Partners in the project include Norwegian Smart Care Cluster (NSCC), VitalThings, Stavanger municipality, Strand municipality, USHT Rogaland, HelseCampus Stavanger, and DigiRogaland.
The research project builds upon the NFR-funded project Releasing the Power of Users.
Assessment of older cancer patients
The project, called NURSE-CGA, focuses on providing a comprehensive assessment for older cancer patients, led by nurses. This aims to ensure that each patient receives tailored treatment and follow-up when they transition home from the hospital.
– The ability of older individuals to tolerate cancer treatment is not solely determined by their age. They may have other health issues, be taking multiple medications, and have reduced reserve capacity. A systematic and research-based approach to assessing treatment tolerance in older cancer patients, known as comprehensive geriatric assessment (CGA), aims to uncover these factors, says project leader Kristina Sundt Eriksen. She is an associate professor in health sciences at UiS.
Selv om CGA har vist seg å være nyttig, er det vanskelig å bruke i praksis fordi det krever mye tid og spesialister, Although CGA has proven to be valuable, it is challenging to implement in practice due to the time and specialized expertise required, particularly from geriatricians. To address this problem, experienced nurses with knowledge of older patients and cancer will take charge of the assessment.
Partners in the project are Stavanger University Hospital and the University of Stavanger.

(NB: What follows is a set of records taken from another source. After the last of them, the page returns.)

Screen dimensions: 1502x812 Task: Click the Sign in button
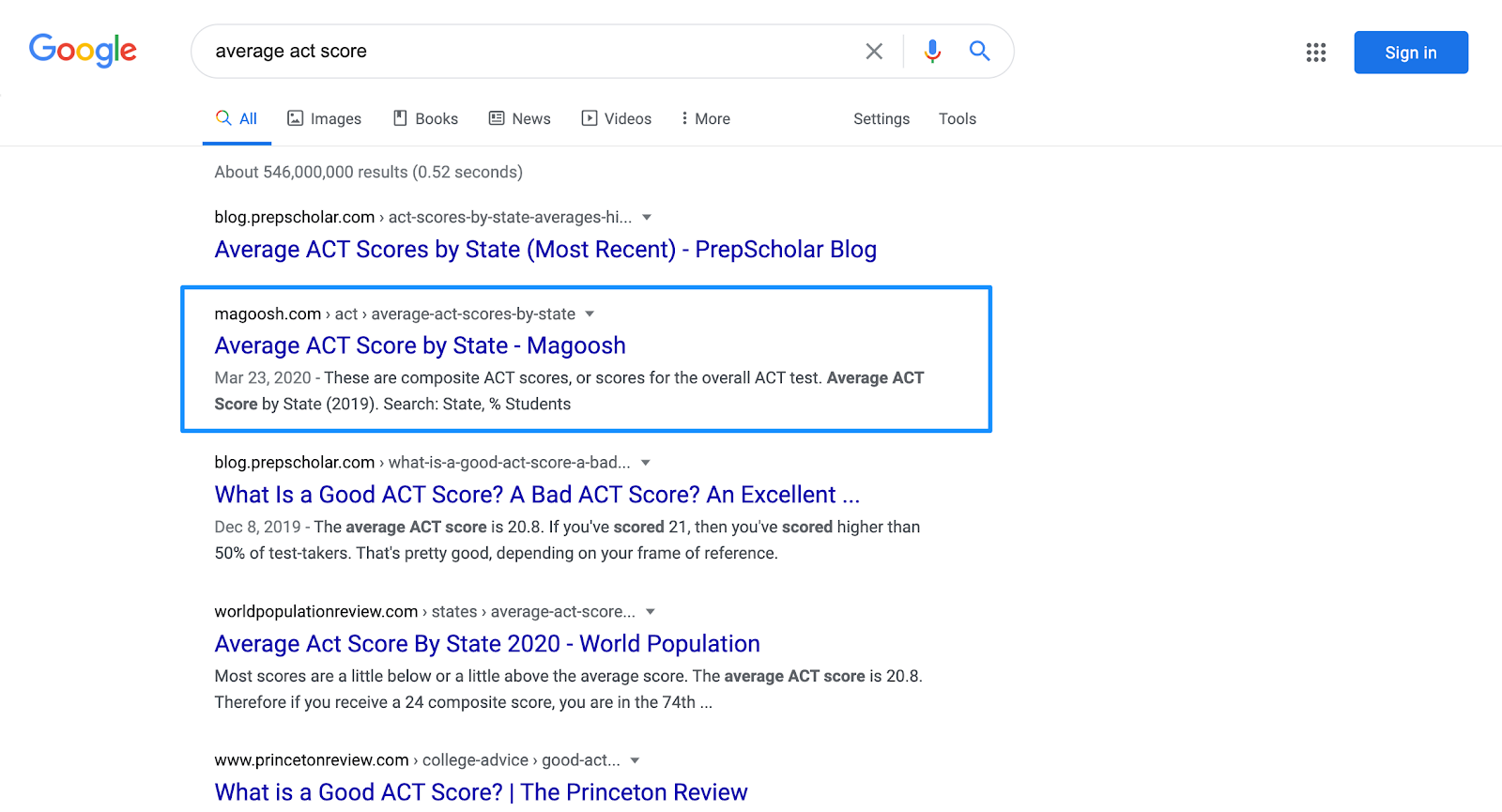point(1410,53)

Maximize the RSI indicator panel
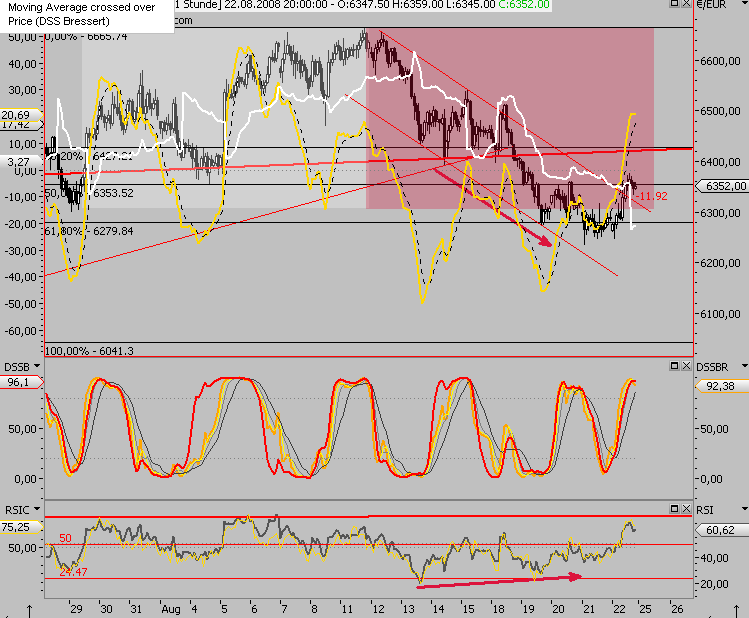pos(673,509)
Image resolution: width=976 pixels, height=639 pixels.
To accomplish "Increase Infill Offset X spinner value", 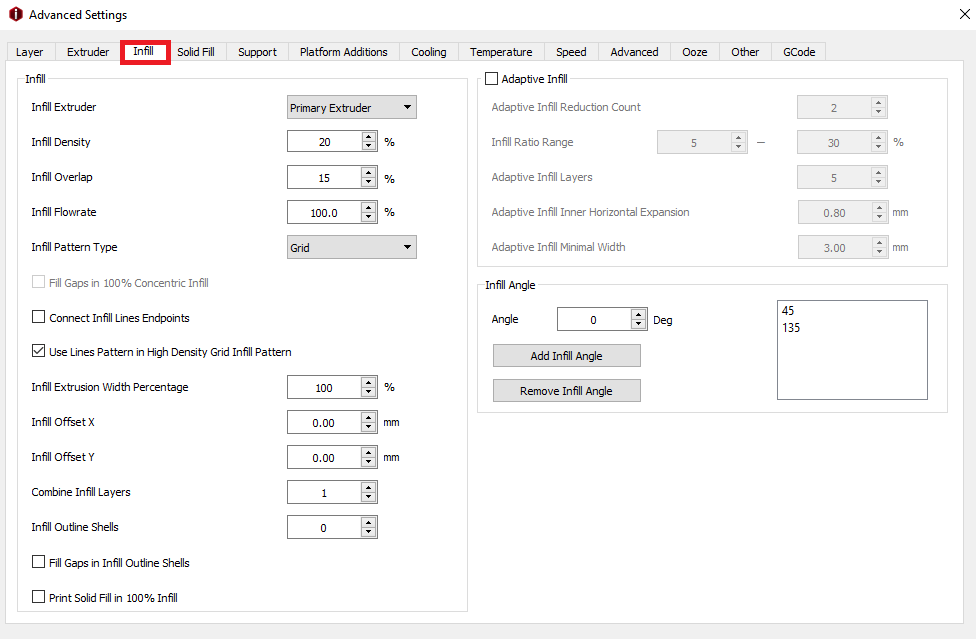I will [368, 417].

Exoskeletons for perioperative nurses
We are facing a global crisis regarding staffing and resources in healthcare. In response to these challenges, the pilot project EXO - exoskeletons in operating room nursing aims to explore possible new measures for retaining healthcare professionals. Operating room nurses are particularly prone to strain and injuries in their daily work.
– Experienced operating room nurses will test using wearable technology, known as an exoskeleton, which claims to reduce bodily strain and prevent injuries. The study will measure perceived health before and after the two months intervention period of using the exp-skeleton. After the completion of the intervention, qualitative interviews will explore the operating room nurses experiences of the intervention. If wearable technology can contribute to preventing early retirement, valuable expertise will remain in the operating room, and this will also benefit the patients, says project leader Irene Sirevåg, who is a PhD candidate in operating room nursing at UiS.

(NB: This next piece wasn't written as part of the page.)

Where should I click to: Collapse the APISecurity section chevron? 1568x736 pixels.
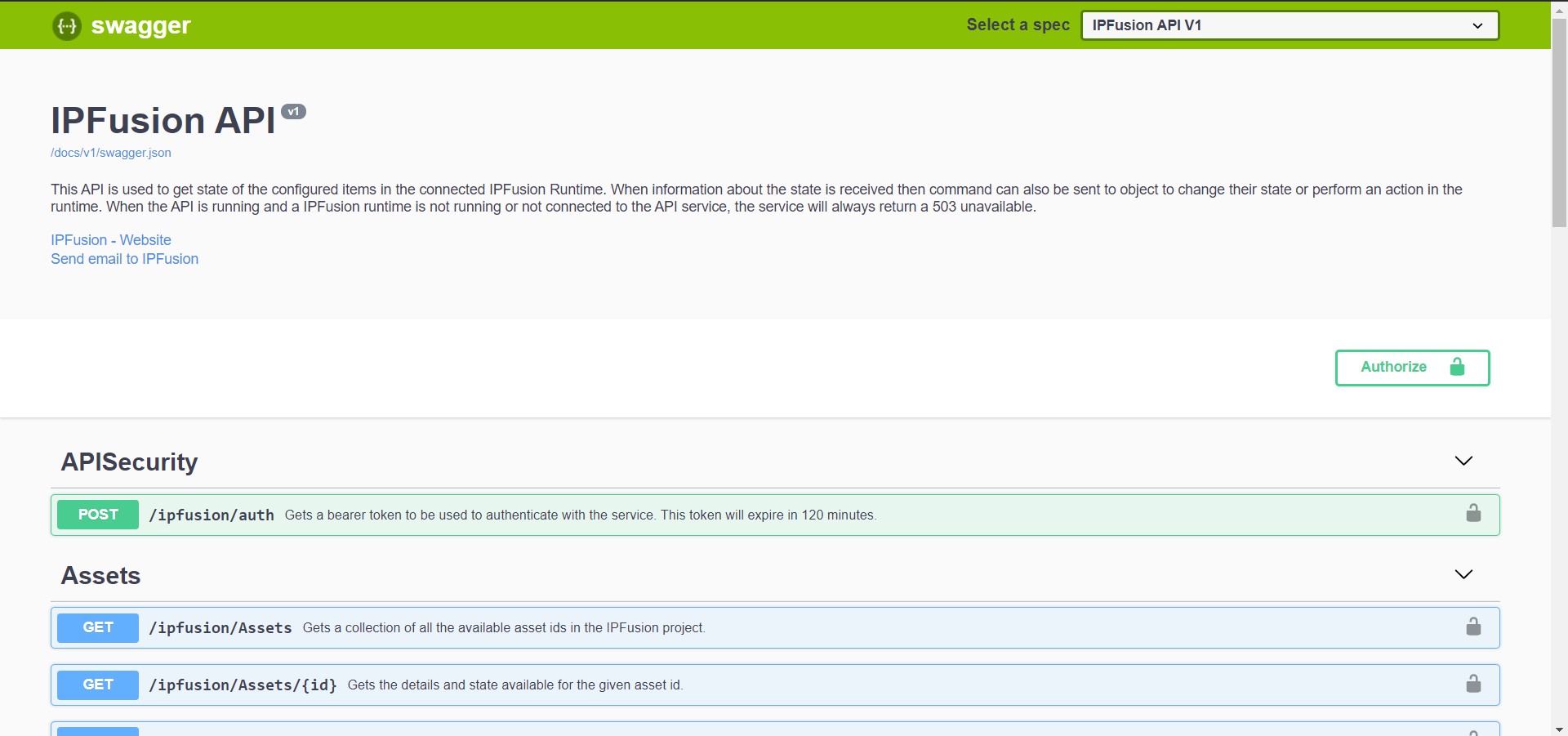[1463, 462]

Although this pilot study only involves operating room nurses, the results may be transferable to other professions in healthcare.
EXO is a collaboration between the University of Stavanger (UiS), Stavanger University Hospital (SUS), and international exoskeleton suppliers.
Read more here: Eksoskjeletter kan redusere arbeidsbelastning for sykepleiere (Norwegian only)
The development of a VR simulator for the treatment of joint inflammation
The project focuses on creating a VR simulator (virtual reality) to train in a medical procedure called arthrocentesis and ultrasound guided injection into the joint cavity. This procedure involves using an ultrasound machine to visualize and diagnose synovitis. Then, by using ultrasound images a needle is used to aspirate inflammatory joint. Finally, the synovial inflammation can be treated by injecting anti-inflammatory medication into the joint.
– We plan to use three-dimensional VR images and haptic controls that allow users to feel resistance and touch during the procedure. This provides a realistic training experience. The initial goal is to create a VR model for the procedure itself, including preparation, positioning of the ultrasound probe and the standard projections used during the examination.” We will create a VR model for injecting medication into a specific joint, says project leader Svein Joar Auglend Johnsen, PhD, specialist in internal medicine and rheumatology.
The project partners are Stavanger University Hospital, Helse Vest IKT, Western Norway University of Applied Sciences and the University of Stavanger (UiS).